Source document =
::::::::

In a broadside aimed at EU economic commissioner Olli Rehn, Swoboda said the Rehn should "never have agreed to the attack on the deposits below €100,000, it has destroyed confidence and trust."

The first bailout model, rejected by Cypriot MPs, was to see seizures of money from small savers also despite EU laws saying deposits below €100,000 are sacrosanct even if a bank is going bust.

For his part, Guy Verhofstadt, the Belgian leader of the Liberal group, called on MEPs to set up a committee of inquiry into the Cypriot bailout talks.

"What went wrong in the Eurogroup? Who proposed the levy on small depositors," he asked, referring to the club of euro-using countries' finance ministers chaired by Dutchman Jeroen Dijsselbloem.

::::::::

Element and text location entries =
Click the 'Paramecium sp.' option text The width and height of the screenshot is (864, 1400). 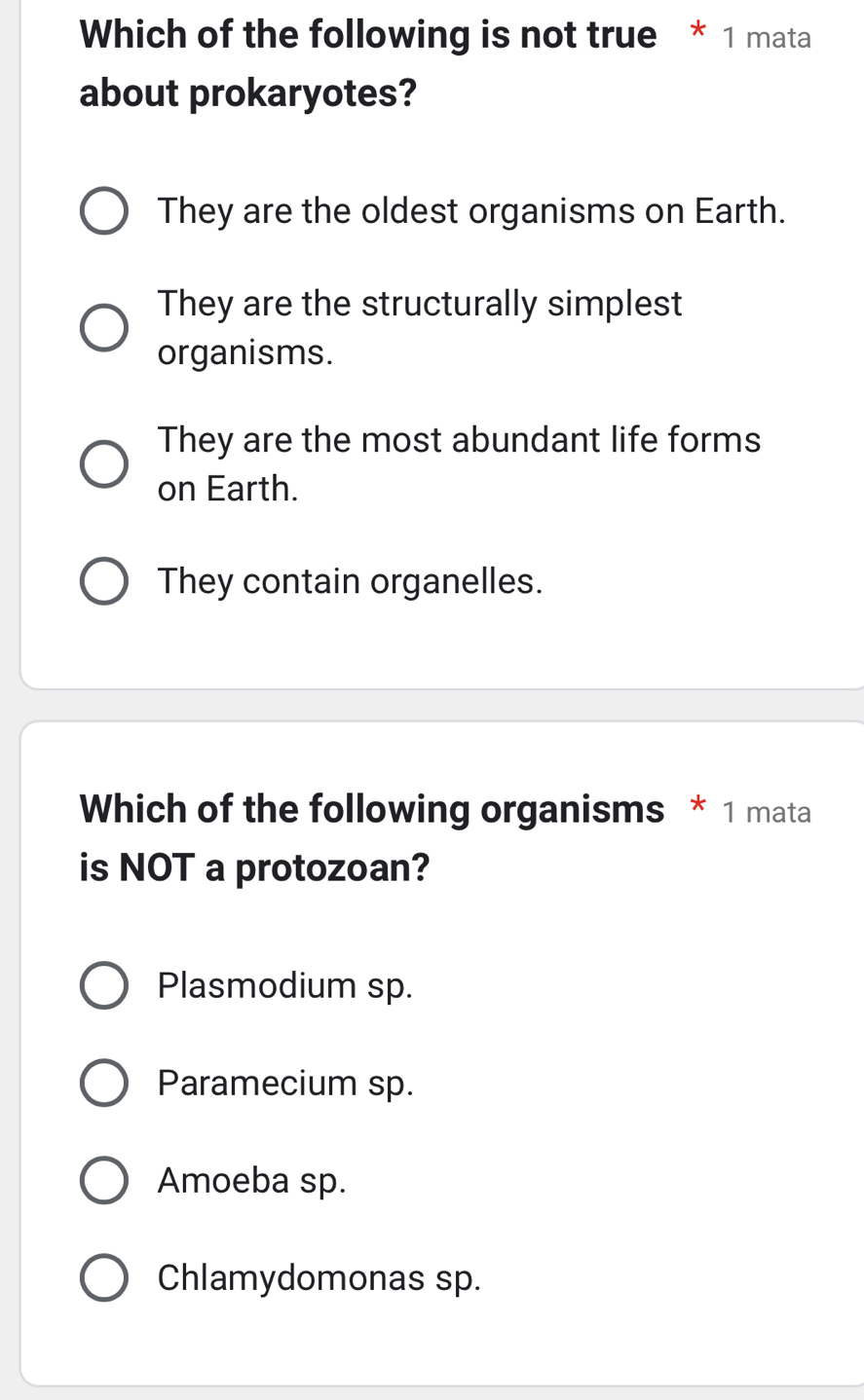pyautogui.click(x=285, y=1084)
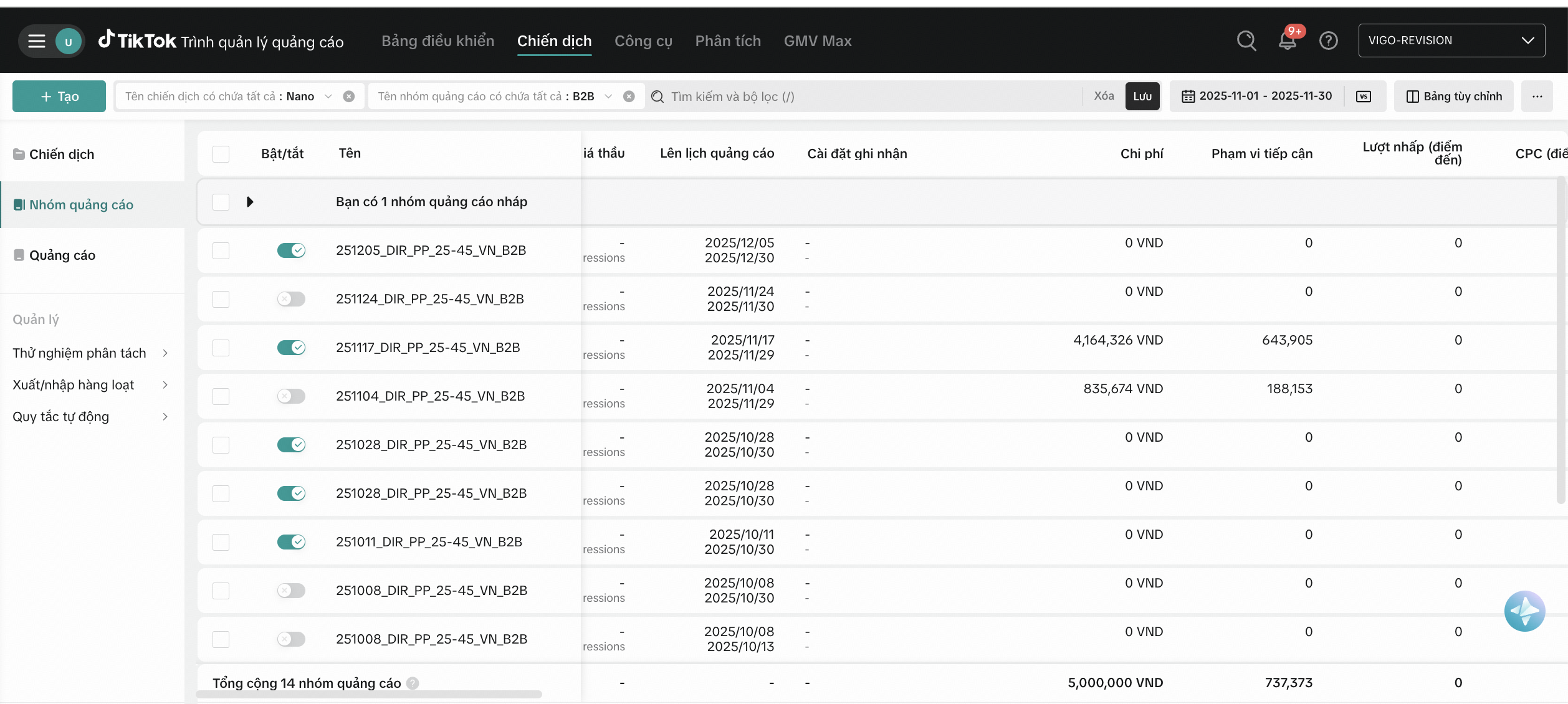
Task: Open the notifications bell icon
Action: click(x=1287, y=41)
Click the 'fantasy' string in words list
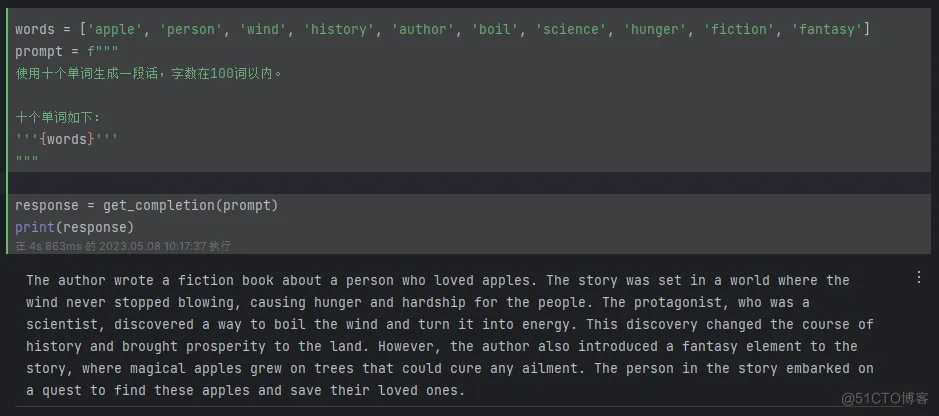Image resolution: width=939 pixels, height=416 pixels. tap(826, 30)
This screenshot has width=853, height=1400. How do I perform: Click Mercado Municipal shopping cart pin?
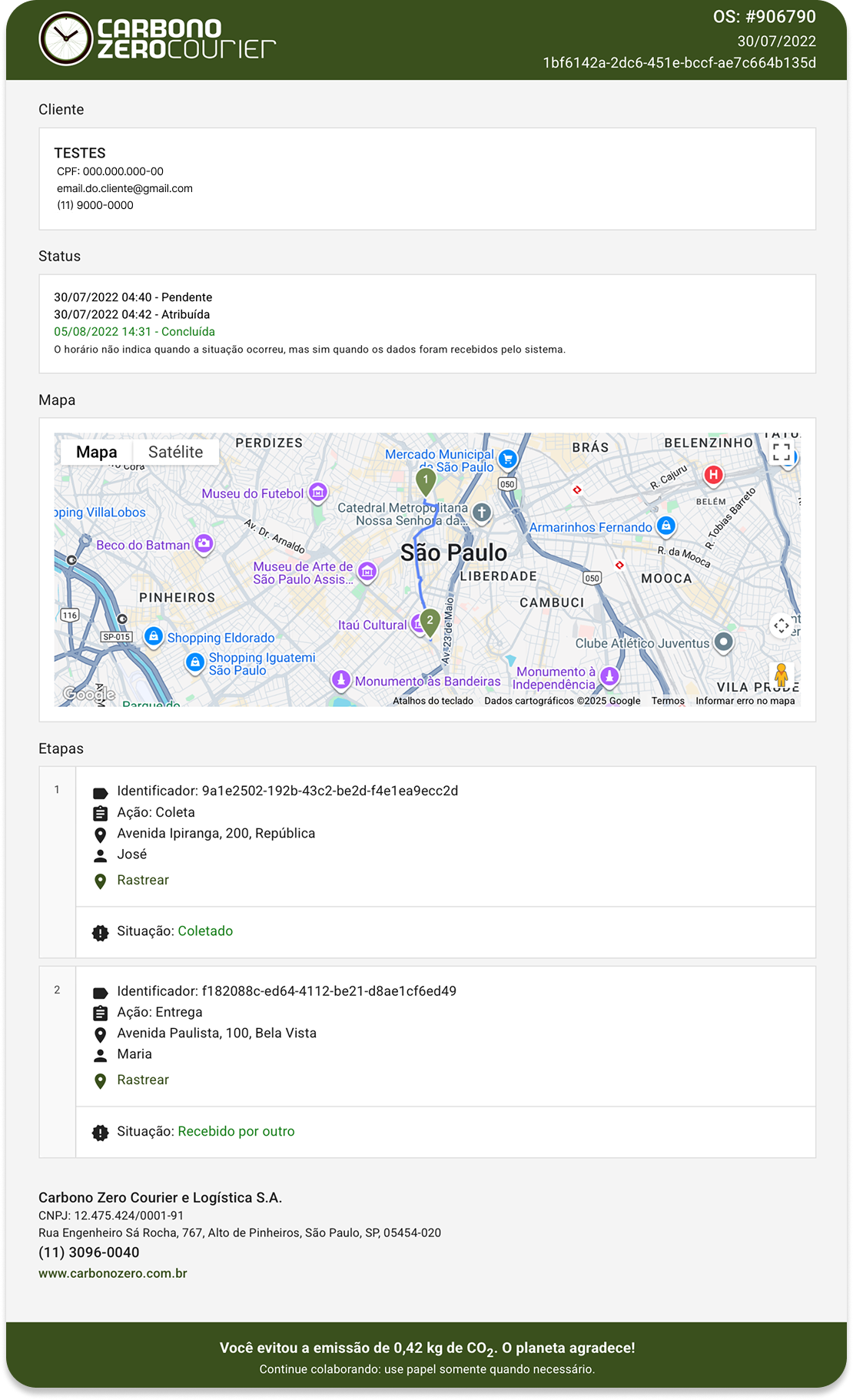(x=507, y=459)

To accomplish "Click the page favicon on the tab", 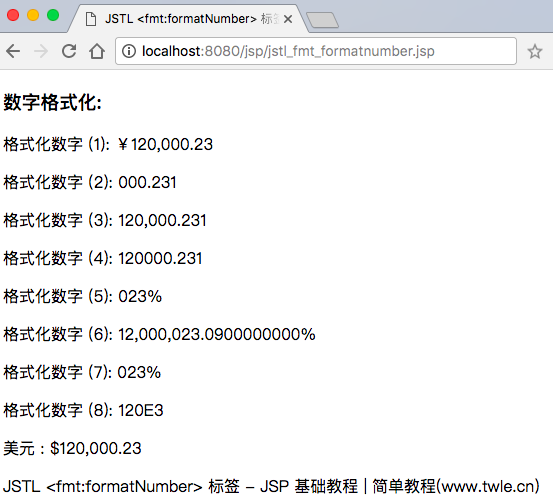I will (91, 19).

::::::::

Work required = From the excerpt on the Cypriot bailout, reproduce word for word the stretch from "For his part, Guy" through "Cypriot bailout talks.".

Output of the task =
For his part, Guy Verhofstadt, the Belgian leader of the Liberal group, called on MEPs to set up a committee of inquiry into the Cypriot bailout talks.